If you want to obtain the stream from the remote stream, you can directly monitor the track:

pc.addEventListener('track'.e= > {
	if(remoteVideo.srcObject ! == e.streams[0]) {
		remoteVideo.srcObject = e.streams[0]; }});Copy the code

The above is the realization of a simple WebRTC P2P system. In the whole process, only the signaling server is required to participate in the connection. After the connection is successful, the transmission of audio and video is completed through addTrack, and the signaling server is not required to participate in this process.

The problem with the P2P demo above, however, is that it only works in the same Intranet environment, which brings up another point of knowledge in P2P: burrowing and traversal.

STUN/TURN

Due to NAT, an external host cannot directly establish a connection with an internal host. In this case, I need to drill a hole on my OWN NAT device, through which the extranet host can establish a connection with the Intranet user.

We can use STUN/TURN service to achieve Intranet penetration capability. When creating RTCPeerConnection, we can pass STUN/TURN information by parameter:

const config = {
	'iceServers': [{'urls': 'stun:stun.l.google.com:19302' },
		{ "urls": "turn:numb.viagenie.ca"."username": "[email protected]"."credential": "muazkh"}};new RTCPeerConnection(config);
Copy the code

The STUN/TURN server setup process is not developed here, but you can read about the Coturn project.

Multiplayer scene Architecture

The above is the implementation scheme of one-to-one scenario.

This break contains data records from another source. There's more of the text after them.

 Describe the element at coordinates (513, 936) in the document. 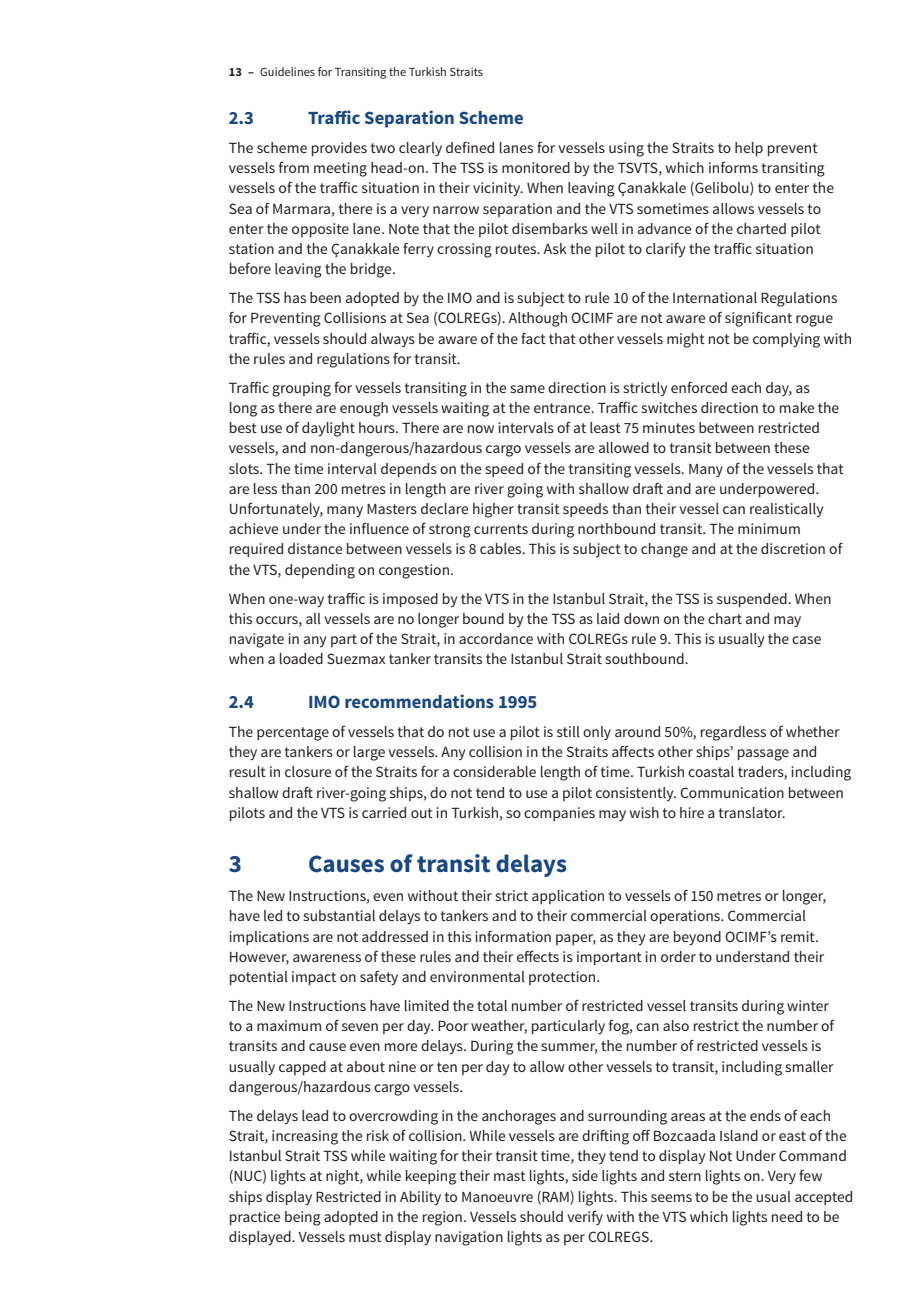

I see `information` at that location.
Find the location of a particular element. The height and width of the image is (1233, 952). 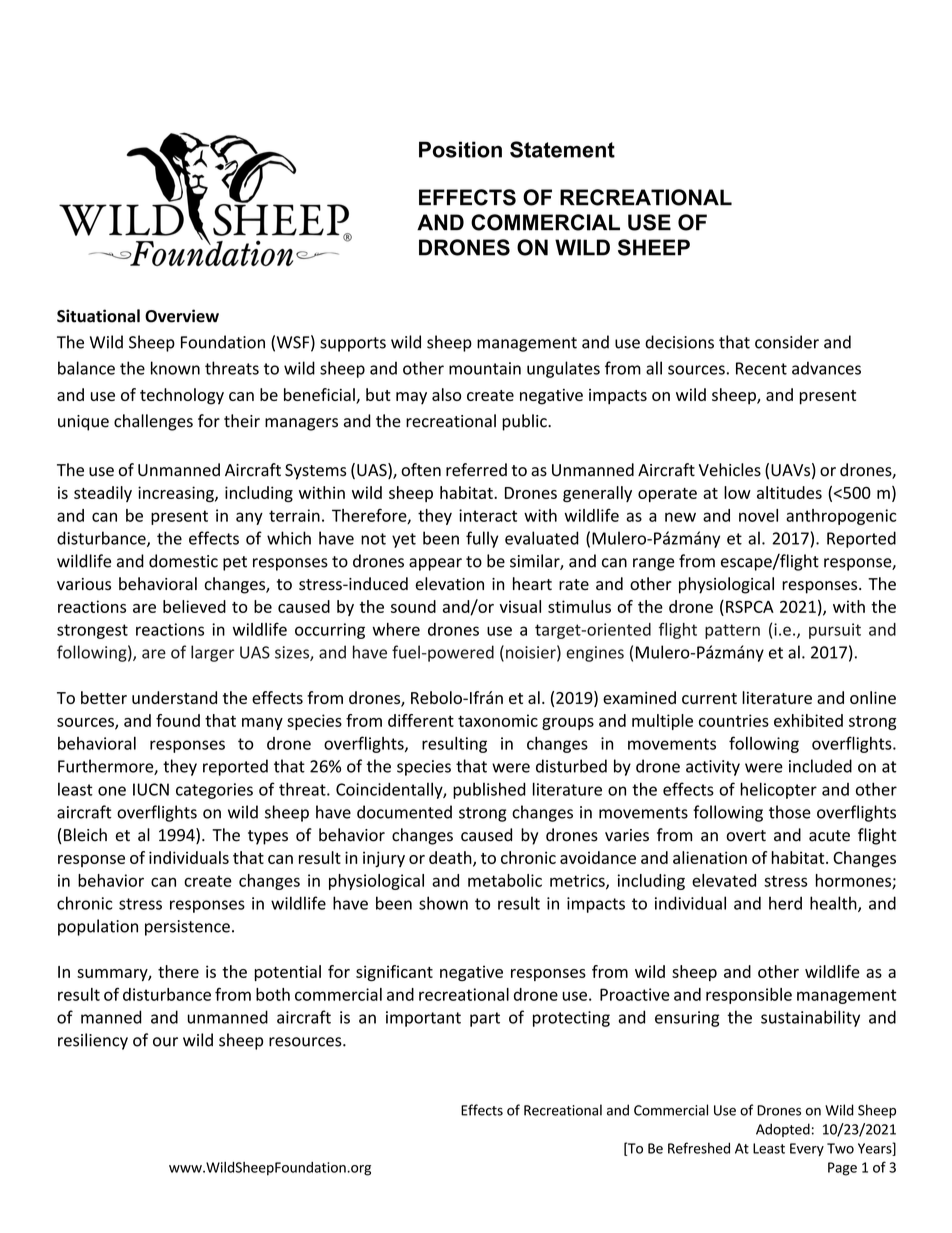

Overview is located at coordinates (182, 316).
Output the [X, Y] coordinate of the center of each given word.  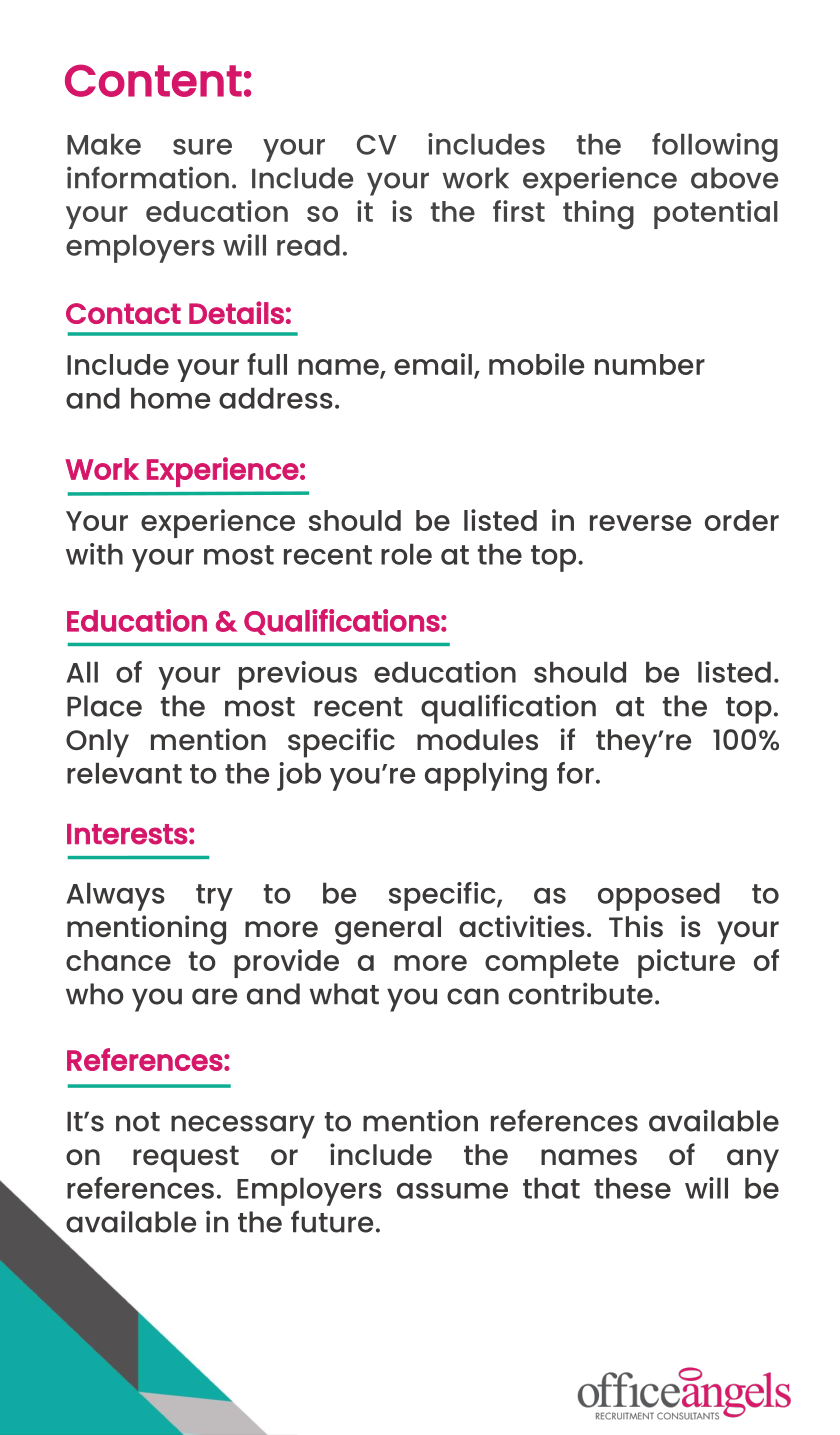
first [519, 211]
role [406, 554]
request [186, 1159]
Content [153, 80]
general [388, 930]
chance [118, 960]
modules [477, 739]
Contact [123, 313]
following [715, 147]
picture [686, 963]
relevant [124, 773]
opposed [659, 896]
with [94, 554]
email [433, 364]
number [650, 364]
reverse [640, 523]
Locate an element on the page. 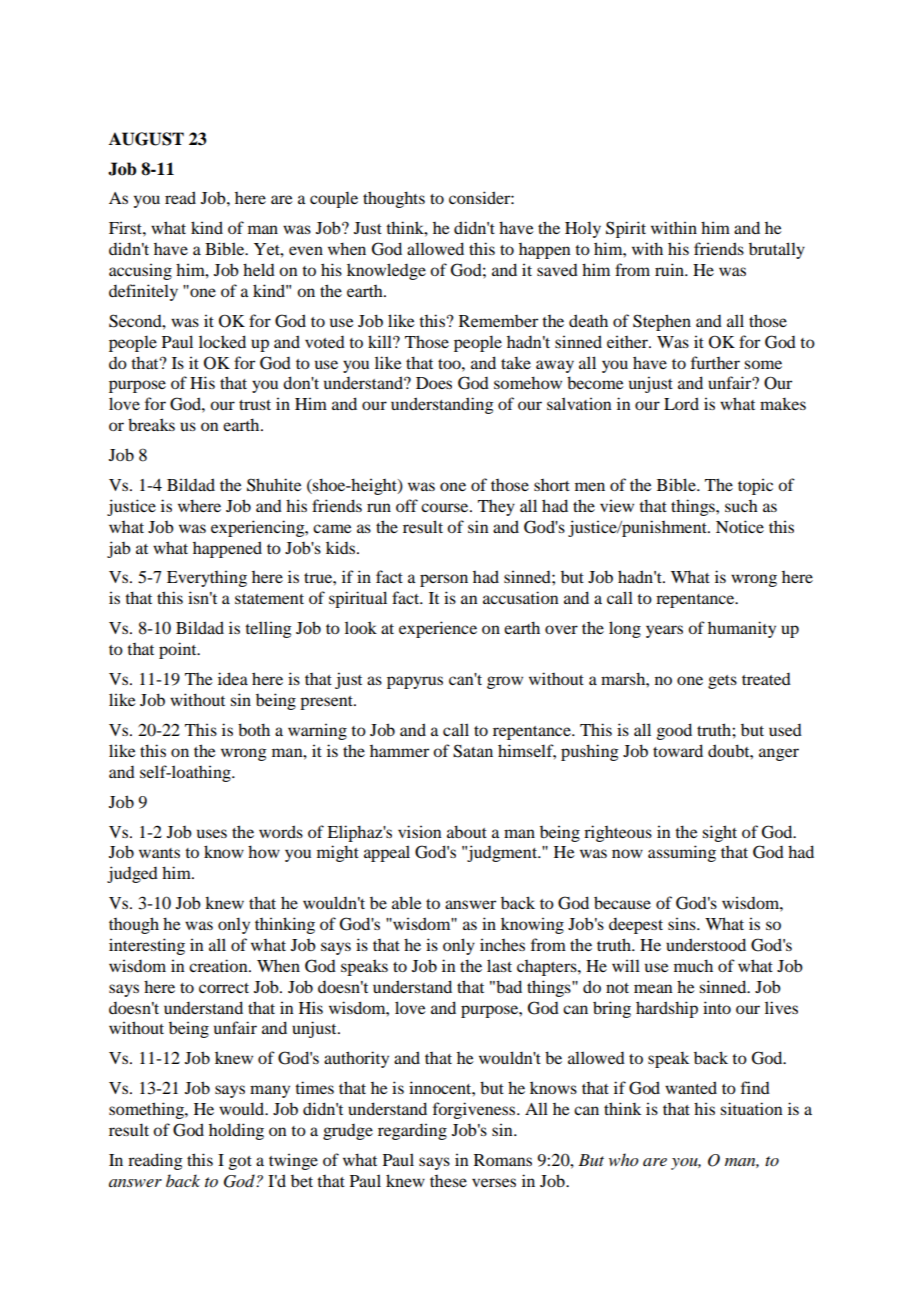 The width and height of the image is (924, 1308). both is located at coordinates (254, 729).
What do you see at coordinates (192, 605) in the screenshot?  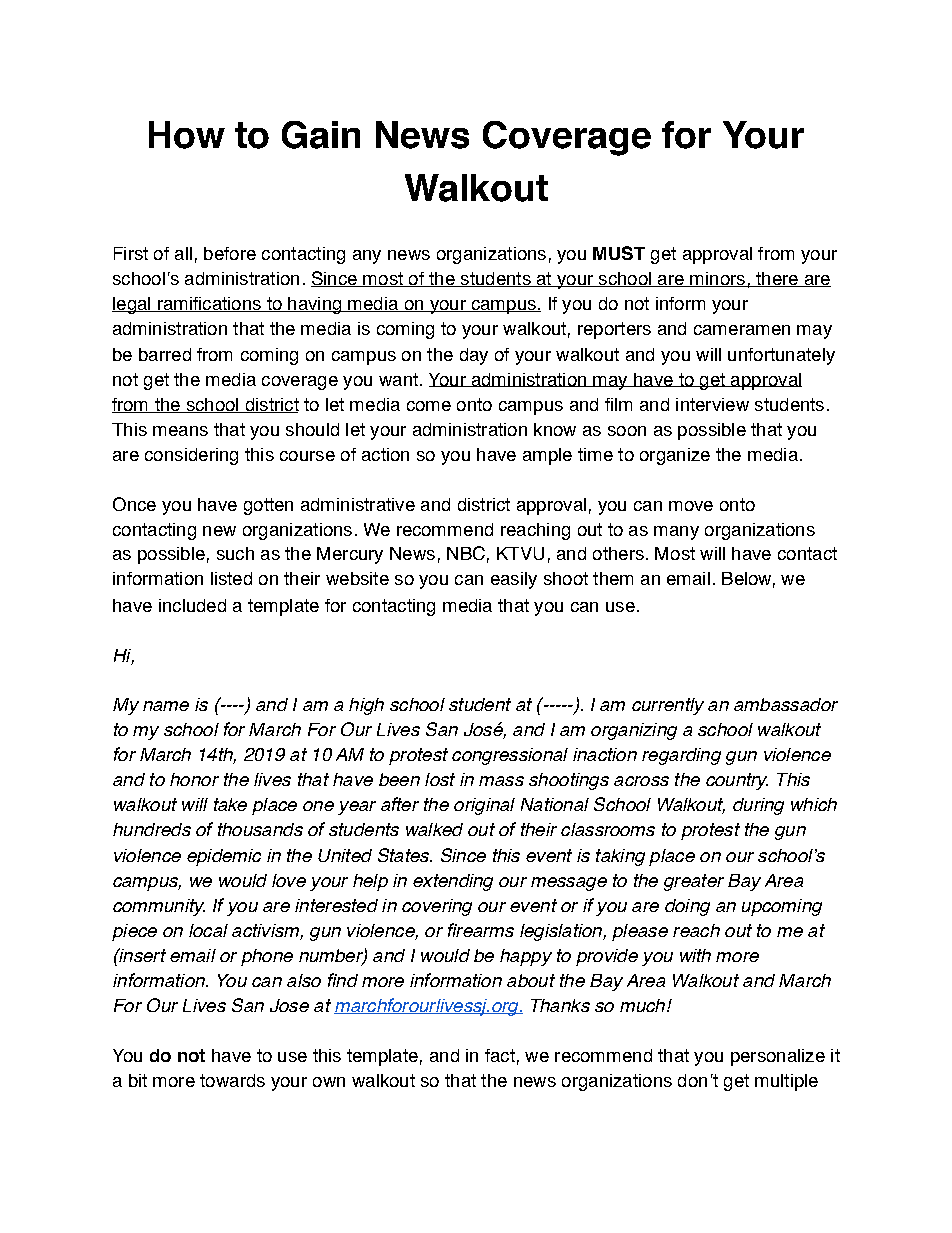 I see `included` at bounding box center [192, 605].
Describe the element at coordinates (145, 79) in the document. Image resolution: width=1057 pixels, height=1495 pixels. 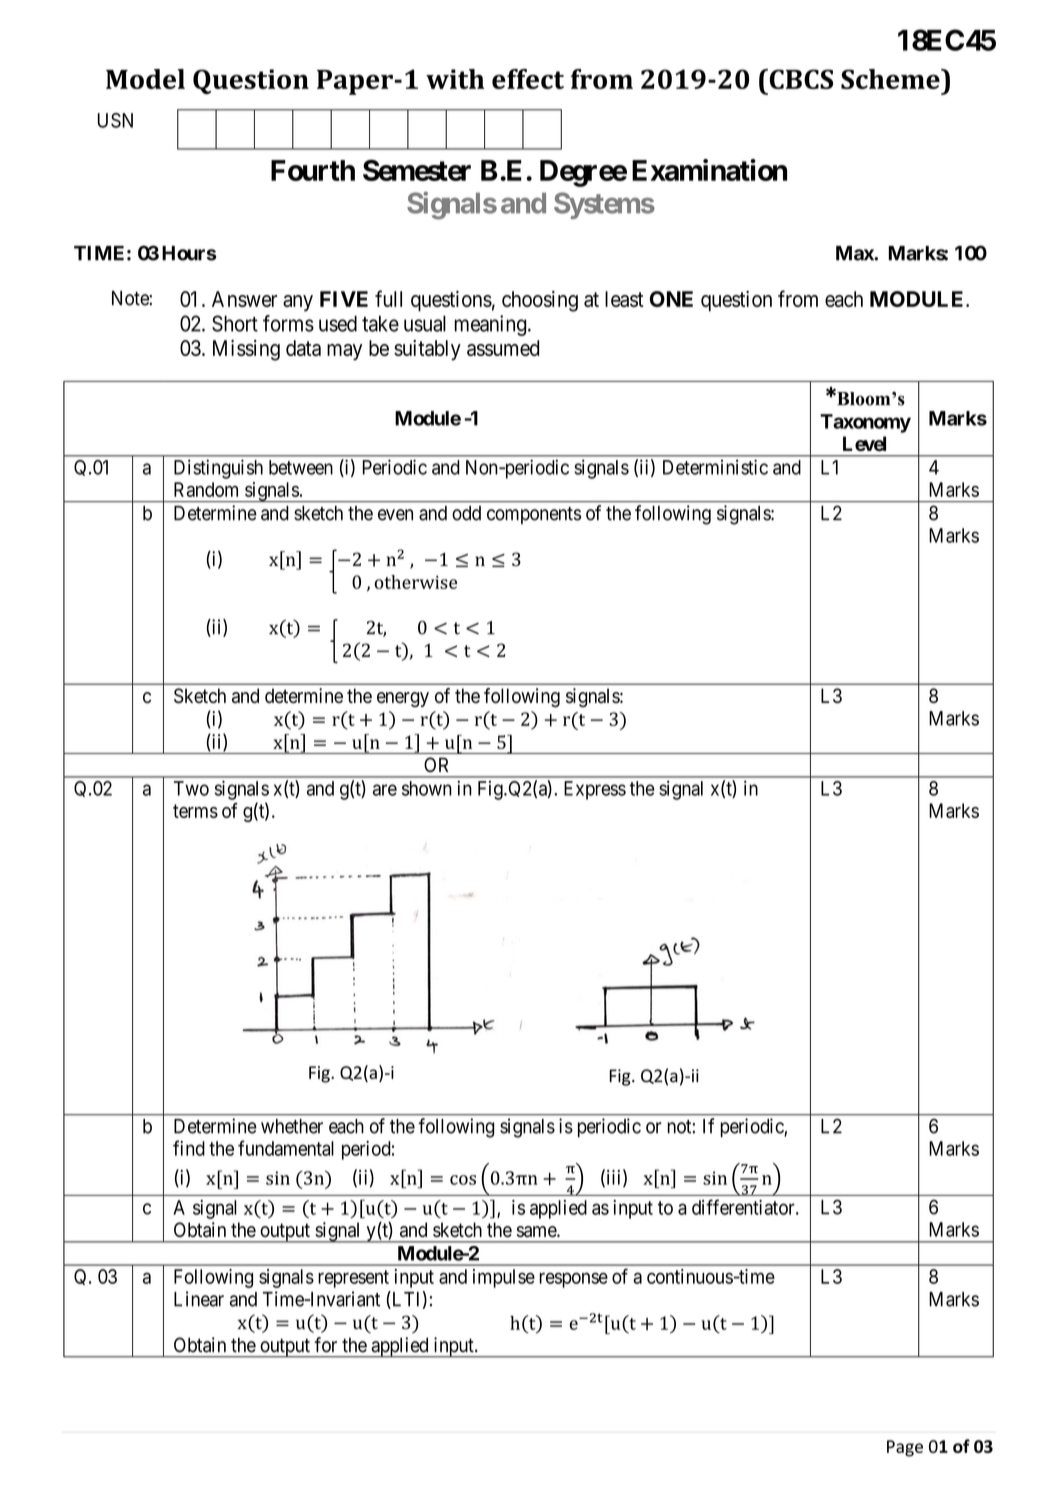
I see `Model` at that location.
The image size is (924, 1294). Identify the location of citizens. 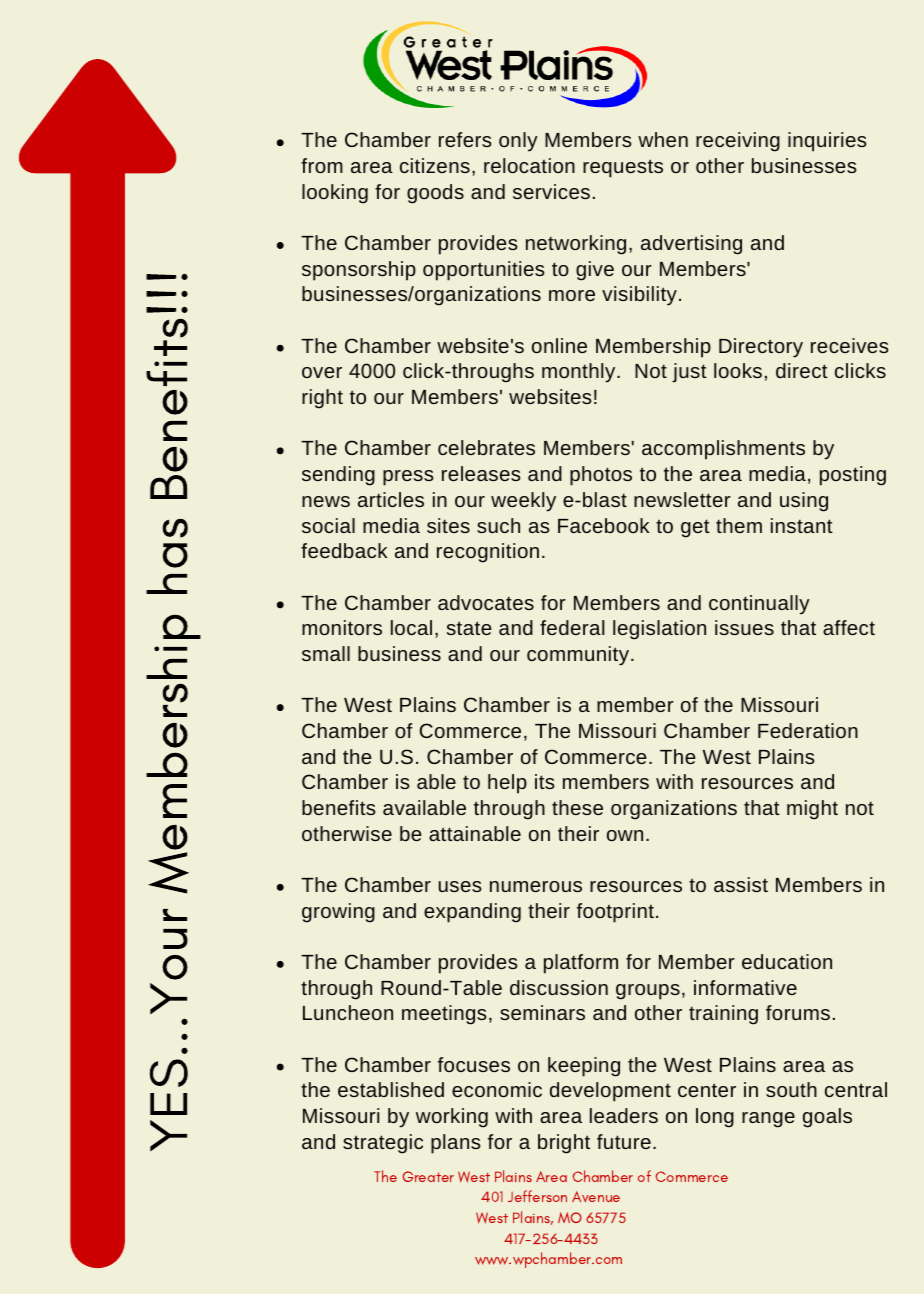
(435, 165).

In practical application, there are also the requirements of multi-person audio and video. There are the following schemes for dealing with multi-person scenarios:

  • P2P: Peer-to-point (P2P) is a peer-to-peer (P2P) connection. We have seen this in one-to-one conversations. In a multi-party conversation, two people need To establish a P2P connection.

    • Client: n person session, push n-1 pull n-1
    • Advantages: No need for the server to be aware of the video stream
    • Disadvantages: The larger the number of people, the greater the pressure on the client, unable to handle the scene of too many people
  • MCU: The MULTI-point Control Unit (MCU) in Chinese is a central server. All user streams are directly pushed to this server. The server combines multiple data streams into one channel, and the client pulls this channel.

    • Client: n participants in a session. Push flow 1 and pull flow 1
    • Advantages: Saves client resources and applies to broadcast service scenarios
    • Disadvantages: The flow has been determined on the server and cannot be customized, which cannot meet flexible customization business scenarios
  • SFU: Selective Forwarding Unit (SFU) in Chinese, the central server is only responsible for Forwarding traffic, and the client selects the traffic as required.

    • Client: a session with N users. Push traffic 1 and pull traffic N
    • Advantages: It can meet multiple complex requirements
    • Disadvantages: The client performance may be affected due to excessive traffic, which needs to be balanced based on actual services

Multi-party audio and video sessions have different service modes. Therefore, you need to select an appropriate architecture solution based on specific scenarios.